『同人文化の社会学』を誰に届けるのか──研究書の想定読者をめぐって/玉川博章

『同人文化の社会学』を誰に届けるのか──研究書の想定読者をめぐって

玉川博章(『「同人文化」の社会学』編者)

『同人文化の社会学』が発行された。その表紙は非常にポップというかカジュアルである。この書影からは、新書ほど手に取りやすく気軽に読める本とはいかずとも、いわゆる専門書の雰囲気を崩して、手に取る範囲を広げたいという思いが見て取れるだろう。というか、版元編集者の意図はそうだ(と思う)。

その目的を否定する気はないが、一方で「同人文化」というテーマを扱う本書が、それを達成することが難しいのも事実である。テーマが同人誌や同人ソフト、同人誌即売会という「やわらかいもの」、「サブカルチャー」だから、多くの人に手に取ってもらえる……というのは幻想である。

本書はあくまで専門書であり研究書である。大学生向けの「教科書」ですらない。部数減に直面した昨今の学術系出版社が学部生向け「教科書」の出版を進める傾向もあるが、本書はそのような用途は想定していない。大学の授業で利用したとしてもゼミや少人数の専門科目、このテーマで卒論を書く学生向けだろう。基本的には大学院生以上の研究者、ないし裾野を広げても学部3~4年生が想定読者である。その上で、同人文化に関心のある人が読者に入ってくる。

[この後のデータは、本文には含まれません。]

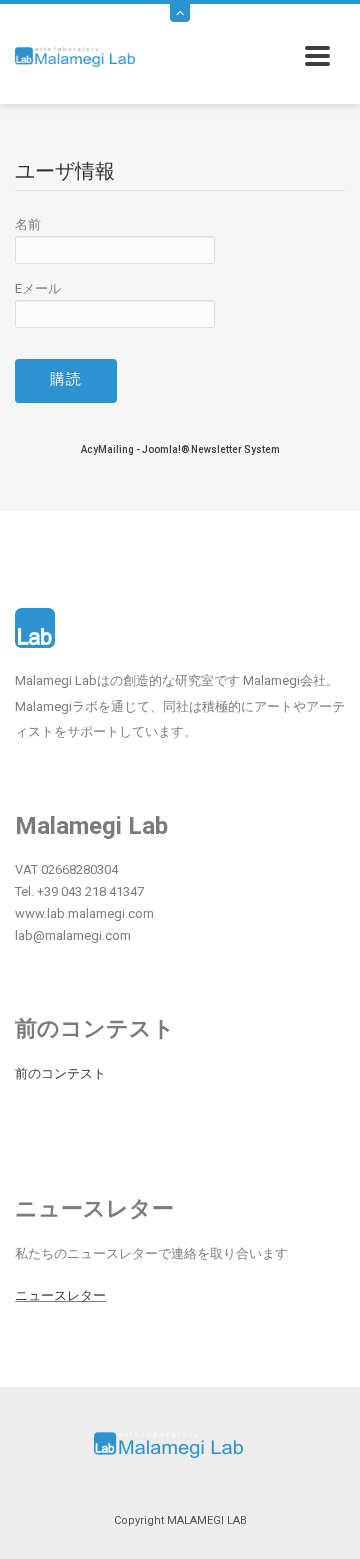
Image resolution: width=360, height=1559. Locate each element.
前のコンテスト (60, 1073)
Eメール (38, 288)
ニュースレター (60, 1295)
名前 (28, 224)
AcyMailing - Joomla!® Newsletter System (180, 449)
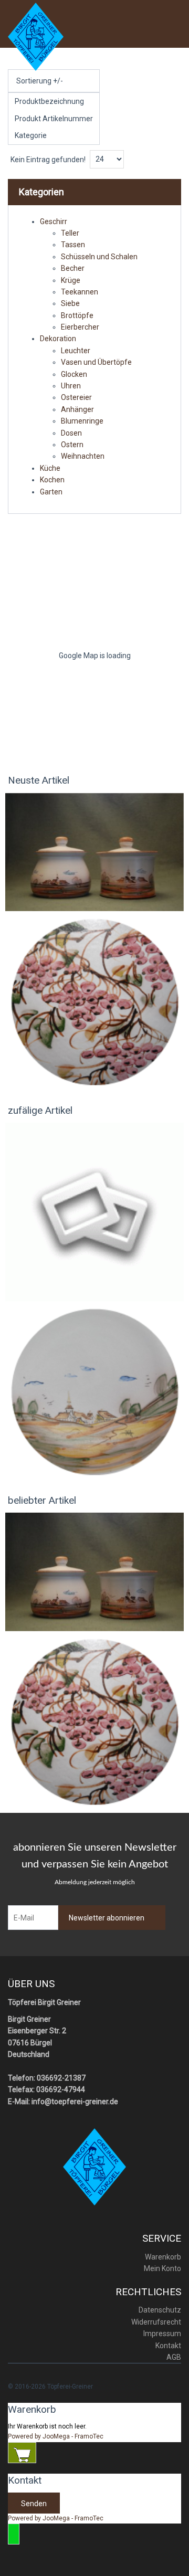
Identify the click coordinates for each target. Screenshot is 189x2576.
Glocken (74, 374)
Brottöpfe (77, 315)
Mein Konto (162, 2268)
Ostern (72, 444)
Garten (51, 492)
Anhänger (77, 409)
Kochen (52, 480)
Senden (34, 2503)
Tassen (73, 244)
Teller (70, 233)
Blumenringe (82, 421)
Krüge (70, 280)
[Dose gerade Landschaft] (94, 851)
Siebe (70, 303)
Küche (50, 468)
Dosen (71, 433)
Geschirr (53, 221)
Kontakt (168, 2345)
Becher (73, 268)
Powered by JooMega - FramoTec (55, 2436)
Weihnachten (82, 456)
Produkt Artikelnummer (54, 118)
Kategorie (31, 135)
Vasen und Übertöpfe (96, 362)
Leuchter (75, 350)
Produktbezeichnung (49, 101)
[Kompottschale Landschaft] (94, 1211)
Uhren (71, 386)
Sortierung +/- (39, 81)
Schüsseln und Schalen (99, 256)
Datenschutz (160, 2310)
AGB (173, 2357)
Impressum (162, 2333)
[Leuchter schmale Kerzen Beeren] (94, 1001)
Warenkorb (163, 2257)
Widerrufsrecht (156, 2322)
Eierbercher (80, 327)
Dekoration (58, 338)
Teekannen (79, 292)
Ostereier (76, 397)
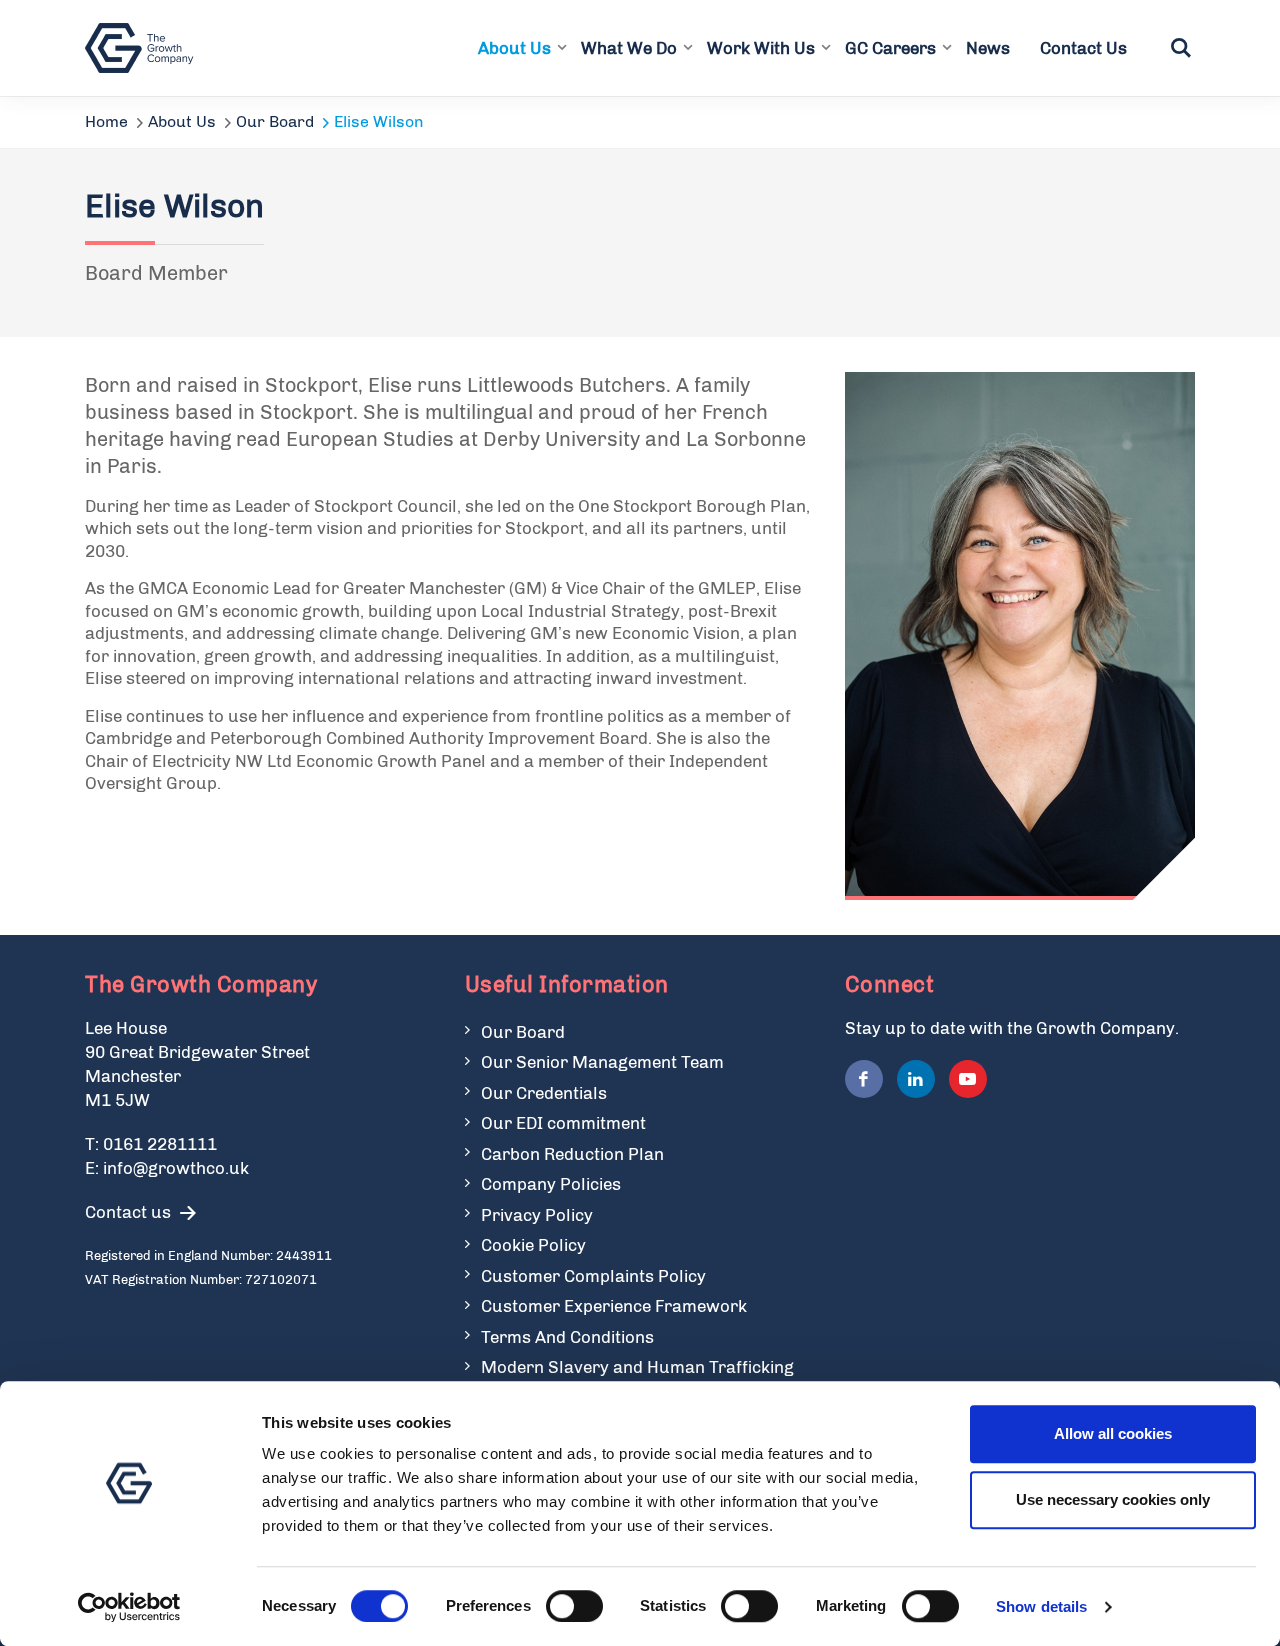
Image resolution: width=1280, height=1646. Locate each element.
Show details (1041, 1606)
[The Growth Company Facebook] (864, 1079)
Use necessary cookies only (1113, 1499)
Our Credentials (544, 1093)
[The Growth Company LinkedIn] (916, 1079)
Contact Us (1083, 48)
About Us (514, 48)
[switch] (574, 1606)
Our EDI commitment (563, 1123)
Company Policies (551, 1184)
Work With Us (761, 48)
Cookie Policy (533, 1245)
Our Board (275, 121)
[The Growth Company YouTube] (968, 1079)
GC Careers (890, 48)
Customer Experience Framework (614, 1306)
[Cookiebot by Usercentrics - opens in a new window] (129, 1607)
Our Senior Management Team (602, 1062)
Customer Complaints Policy (593, 1276)
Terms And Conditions (567, 1337)
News (988, 48)
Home (106, 121)
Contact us (128, 1212)
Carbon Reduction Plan (572, 1154)
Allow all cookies (1113, 1433)
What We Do (629, 48)
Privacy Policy (537, 1215)
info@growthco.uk (176, 1168)
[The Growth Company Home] (143, 48)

専門書、学術書はある程度の前提知識を必要とする。その学問分野の知識や、対象の前提知識等々。同人文化を社会科学の枠組みで分析する本書は、その対象である同人文化への関心・知識と、社会科学の学術的関心・知識がある人を想定読者としている。もちろん、前者と後者の知識が両方揃っていなくても良いし、知識はなくとも関心だけでも良い。むしろ、2つの知識を持った上で本書を読むのは、既にこの分野で研究をしてきた研究者だけだろう。普通に考えて、その人数は序章でレビューした研究者となり、非常に少ない。学術ジャーナルではなく、書店で販売されるのだから、より広い読者に届けたいという思いはある。だが、学術書として成立させる以上、同人誌即売会など対象に対する知識や、分析が拠って立つ学問的知識を懇切丁寧に説明することはできない。コミケの名前は知られるようになったとはいえ、その実態は誰もが知っている常識でもない。でも、インターネットや一般書で同人関連の情報源は事欠かないし(むしろ、ネットにない、より深い情報を本書ではインタビューやフィールドワークから提供しており、ネットにあることは「前提」ともいえる)、社会学やメディア論、ファン研究などについての学術的知識も、深く知ろうと思えば原典に当たるしかない。

私自身、大学でアニメをテーマとした講義をしたこともあるが、このような科目はアニメというとっつきやすい題材だから入門的と思われるかもしれないが、実際は分析枠組みとなる学問的な教養があった上でアニメを題材に議論をする発展的科目と考えるべきである。本書も同様に、身近な同人文化から社会学を説明する入門書ではなく、同人文化を考察する研究書である。専門書である以上、ハイコンテクストな書物である。

本書では五人の執筆者が同人文化の様々な姿を描き、同人文化について様々なアプローチがあることを示した。同人文化に関心のある研究者や隣接領域の研究者、文化社会学やメディア研究の研究者が本書を読んで、ここから多様な研究が広がって欲しいと思っている。また同人文化に接している、関心のある者が、それを理解し考えるきっかけになればと思う。このコラムで触れているように、実は読者の幅は狭いと編者自身は考えているが、それを打ち破って様々な読者の手に届けば嬉しいことこの上ない。個々の関心に応じて、本書以外の資料や先行研究、事例を参照しながら読み進めて頂ければ幸いである。